Exercise aim. Copy word for word the rows that begin with the line containing "Choose the Rectangle selection mode" and end with the line containing "tap(452, 477)", including both of those lines and nothing else.

[START OF Provided material]

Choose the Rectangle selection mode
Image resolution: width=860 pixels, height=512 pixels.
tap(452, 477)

[END OF Provided material]
[START OF Provided material]

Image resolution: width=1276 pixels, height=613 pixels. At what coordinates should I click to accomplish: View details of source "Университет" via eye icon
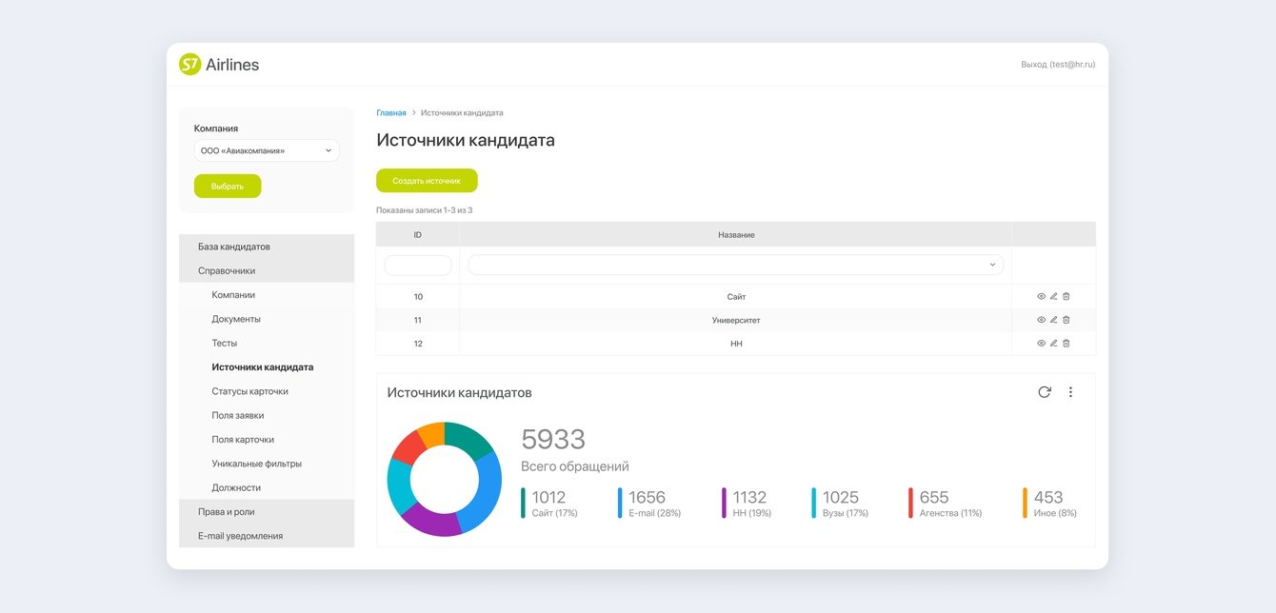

[END OF Provided material]
[START OF Provided material]

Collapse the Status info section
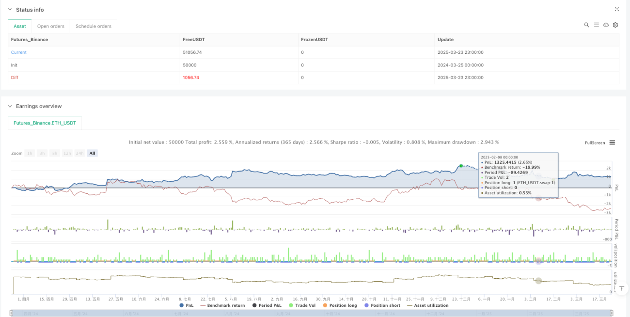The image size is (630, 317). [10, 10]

[END OF Provided material]

Answer.
Choose the Rectangle selection mode
Image resolution: width=860 pixels, height=512 pixels.
tap(452, 477)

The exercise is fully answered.